» **Exercise instructions**
Please set down each record exactly as it appears, but leave out any pictures.

» **Data for the task**
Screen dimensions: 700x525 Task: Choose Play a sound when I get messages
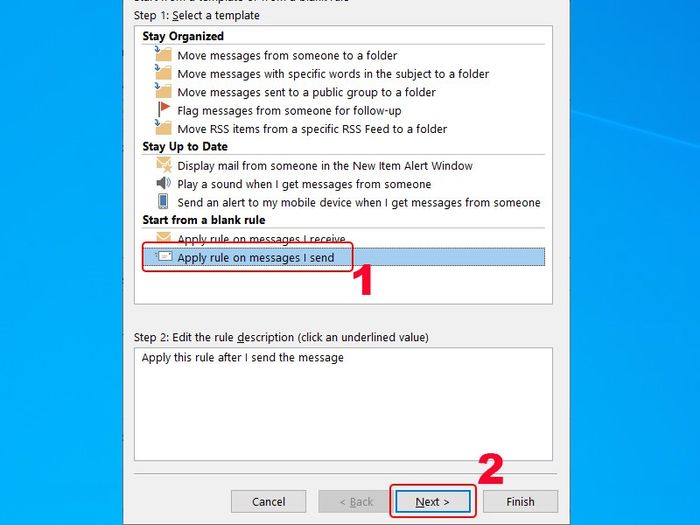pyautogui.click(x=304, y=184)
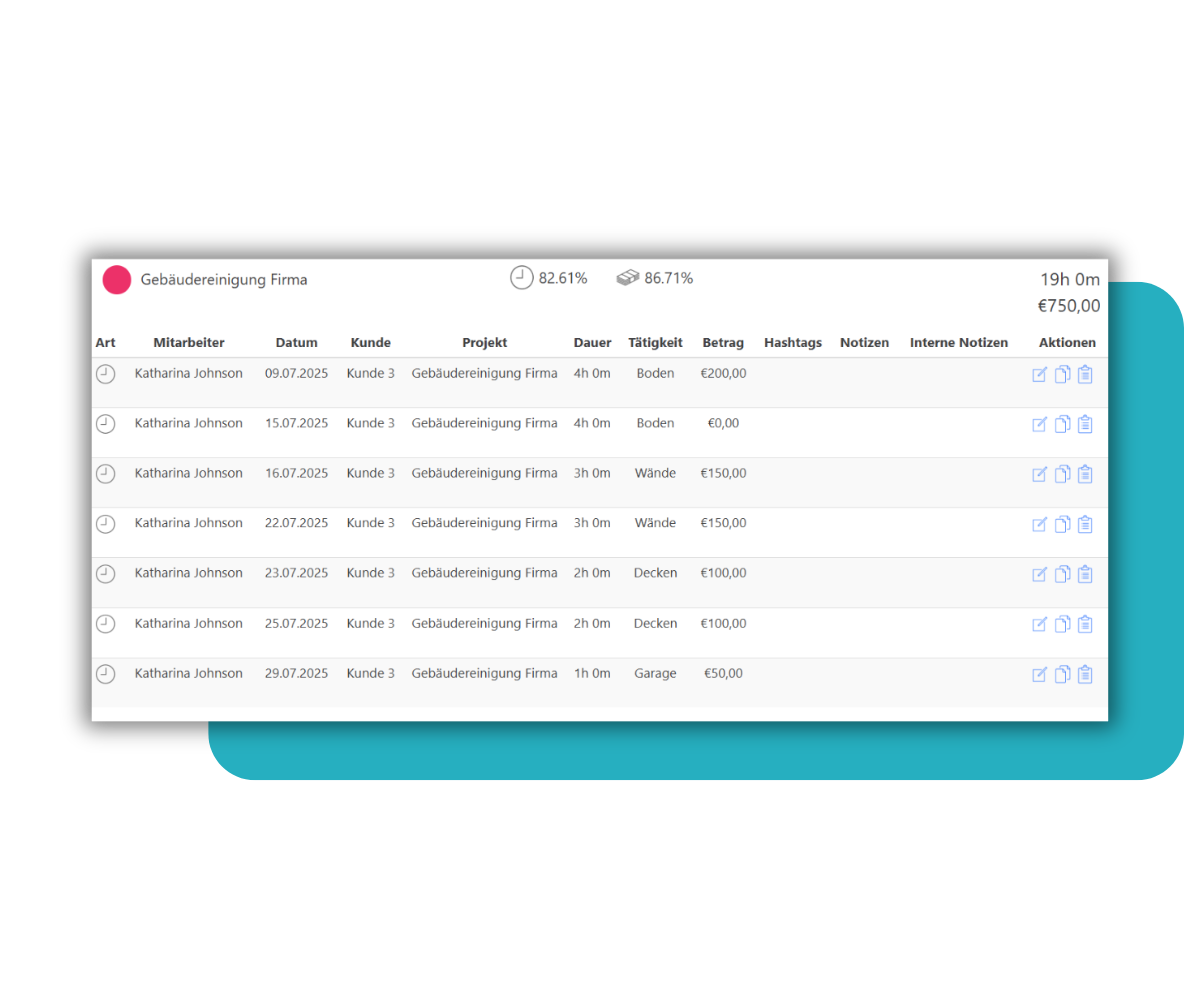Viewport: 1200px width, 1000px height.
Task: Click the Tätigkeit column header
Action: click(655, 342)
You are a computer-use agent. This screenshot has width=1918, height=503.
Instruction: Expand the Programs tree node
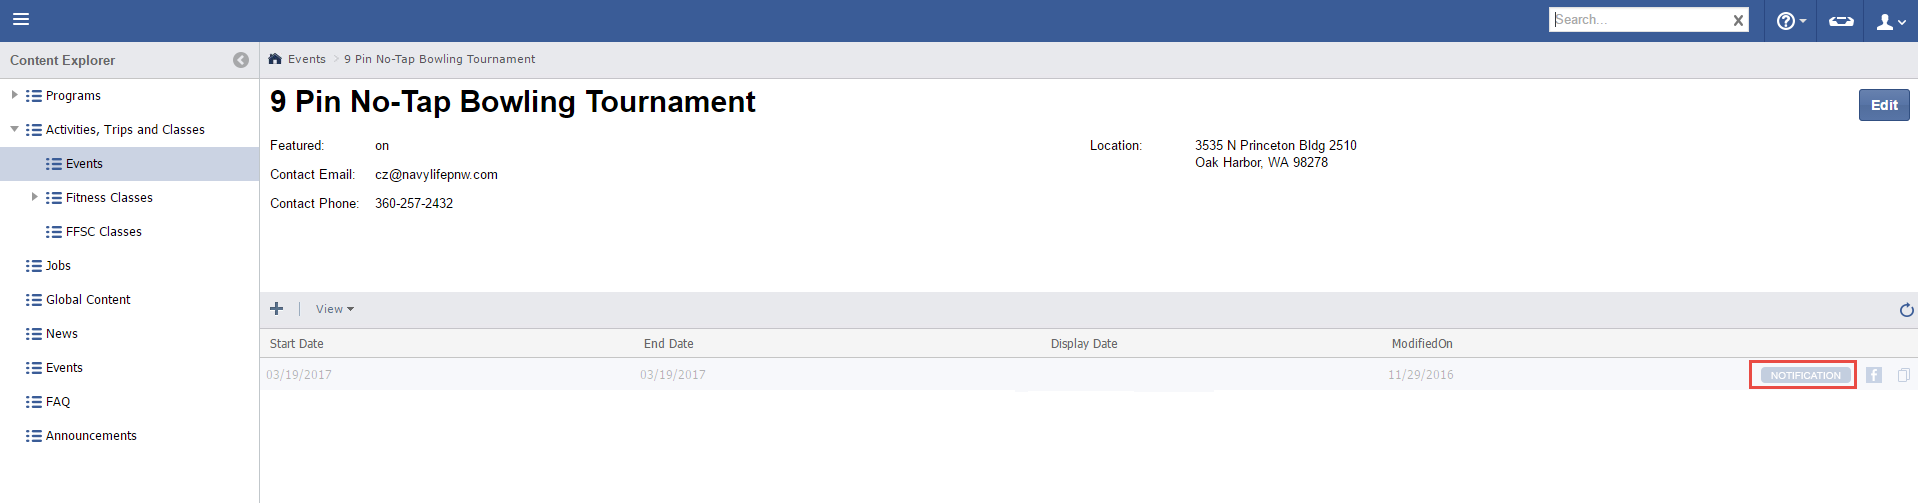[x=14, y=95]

» **Answer to the exercise**
Screen dimensions: 700x525 Task: Choose Play a sound when I get messages
pyautogui.click(x=304, y=184)
Viewport: 1200px width, 1000px height.
Task: Click the Tätigkeit column header
Action: click(655, 342)
You are a computer-use agent. This screenshot has width=1918, height=503.
Instruction: Expand the Programs tree node
[x=14, y=95]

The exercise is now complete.